"The pet is not in a forest."
Translation:Chan eil am peata ann an coille.
An is the original word, related to English in. No one seems to know why the ann was added but it is very confusing. It is nothing to do with anns the special form of an 'in' used before the definite article and a few other places.
You can still hear an in very formal Gaelic or in fixed expressions like Tha mi an dòchas 'I am in hope', thus 'I hope'.
No one seems to know why the ann was added but it is very confusing.
Akerbeltz suggests in the ann an article (and that’s my hypothesis too) that it’s added to avoid ambiguity since the loss of eclipsis in Scottish Gaelic.
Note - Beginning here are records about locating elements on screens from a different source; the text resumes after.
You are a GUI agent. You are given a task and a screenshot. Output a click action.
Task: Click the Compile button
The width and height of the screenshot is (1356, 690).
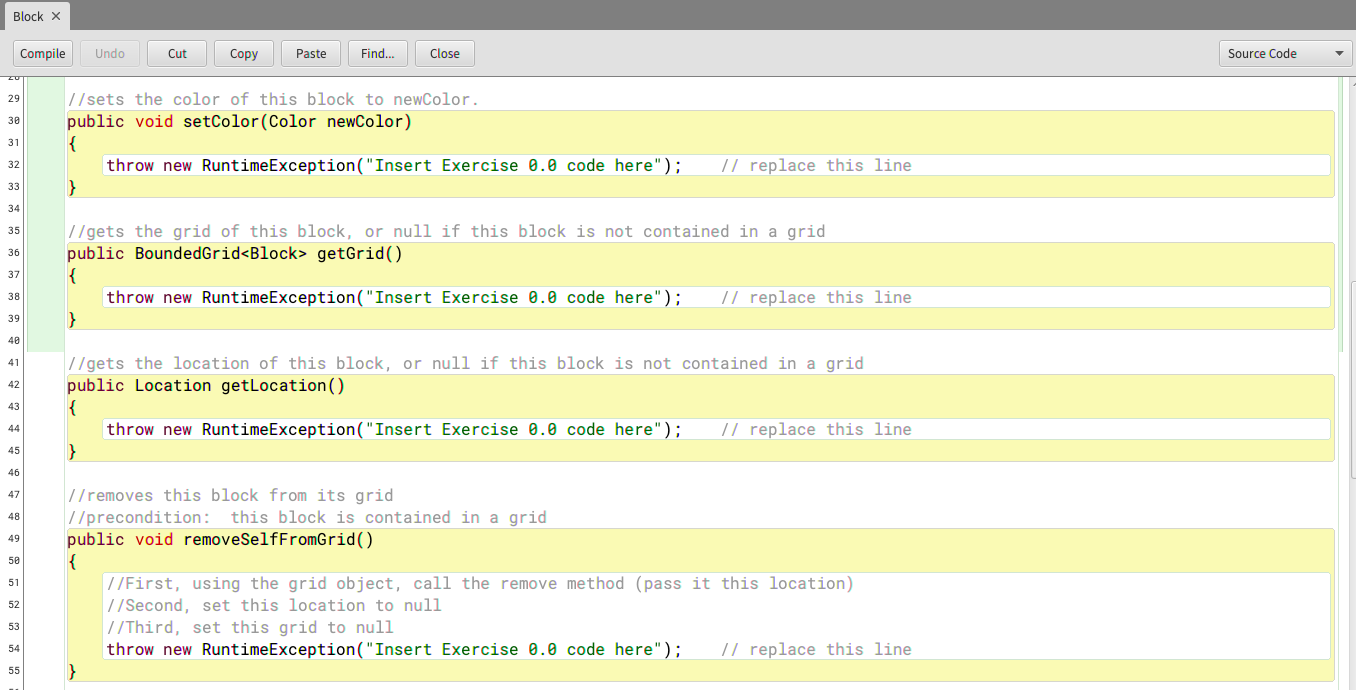(42, 53)
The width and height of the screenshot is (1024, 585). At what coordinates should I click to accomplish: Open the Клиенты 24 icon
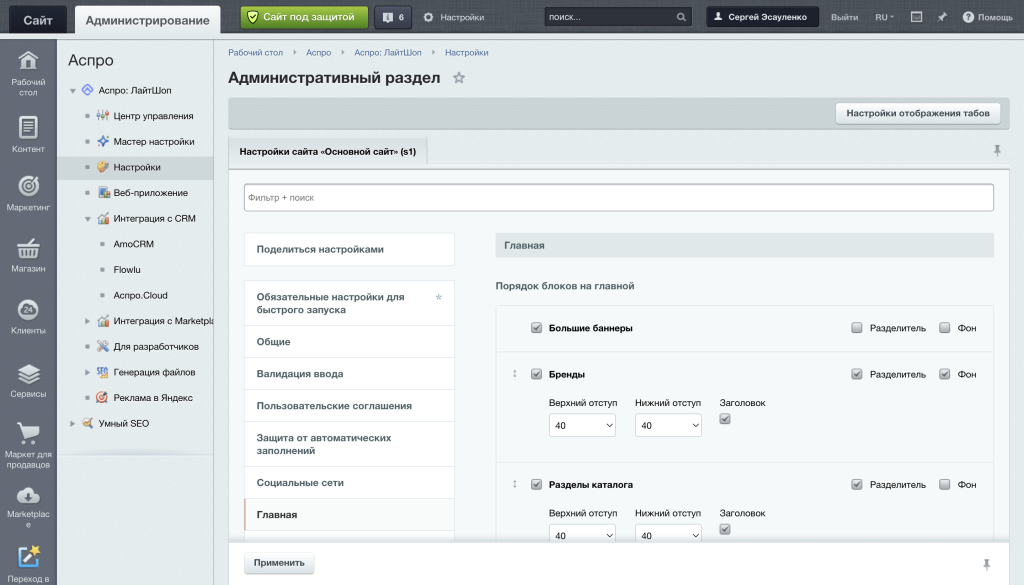(28, 309)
Since an taigh can mean both the house and in a house, people started to say ann an taigh, there, in a house, in-it in a house to make it clear.
When there’s no fear of ambiguity, the ann is sometimes omitted, Akerbeltz gives example bha iad an Glaschu they were in Glasgow – as Glaschu never has a definite article, an Glaschu must mean in Glasgow so it’s sufficient.
On the other hand in Irish the preposition just stays i and is never doubled, eg. ‘in a house’ is i dtigh /ə d’ig’/ (or, depending on dialect, i dteach /ə d’ax/) and there’s no ambiguity with definite article because of eclipsis. ‘the house’ – an tigh /ə t’ig’/ or an teach /ə t’ax/ – has different consonant.
Thank you for that link. However I am always rather dubious of these claims that disambiguation causes change, except when the words are so similar (e.g. if similar words meant 'left' and 'right') that you cannot tell by context. But I accept it is a possibility.
And just for good measure, an taigh has a third meaning: 'their house', which would be a dteach in Irish.